Yaakov Israel began documenting the less-than-palatial edifices in his home patch back when he was a student at the Bezalel Academy of Arts and Design.

Yaakov Israel expertly and lovingly conveys his intimate knowledge of everyday surroundings (photo credit: YAAKOV ISRAEL)
Yaakov Israel expertly and lovingly conveys his intimate knowledge of everyday surroundings
(photo credit: YAAKOV ISRAEL)
On a basic, generic level, it would be a challenge for most people to find too many architectural gems in the southwest of our capital city – specifically in the environs of the Katamonim, Kiryat Menachem and Kiryat Hayovel.

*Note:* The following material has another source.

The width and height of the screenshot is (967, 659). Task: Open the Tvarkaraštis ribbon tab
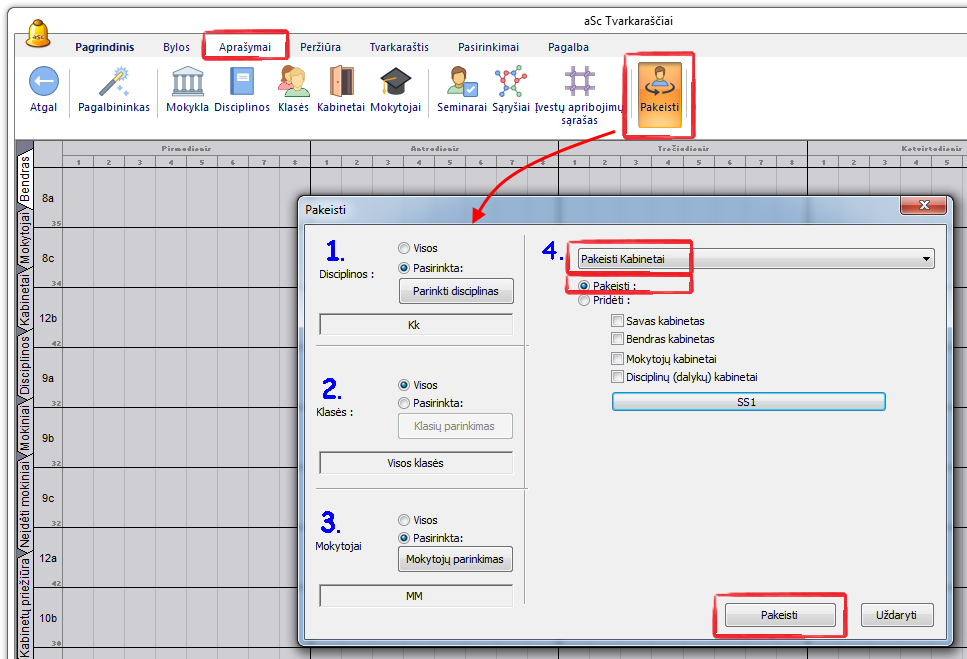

But then again, home is where the heart is and Yaakov Israel’s heart has been beating hard and lovingly in the latter neighborhood ever since he made it to terra firma.
At fortyish, Israel has also been doing something about his bond with that part of Jerusalem for close on 20 years. Now a seasoned photographer and educator in the field, with a strong socially oriented streak in him, he began documenting the less-than-palatial edifices in his home patch back when he was a student at the Bezalel Academy of Arts and Design. “It was for my final project for my degree,” he explains. “I started with it then, and just kept going.”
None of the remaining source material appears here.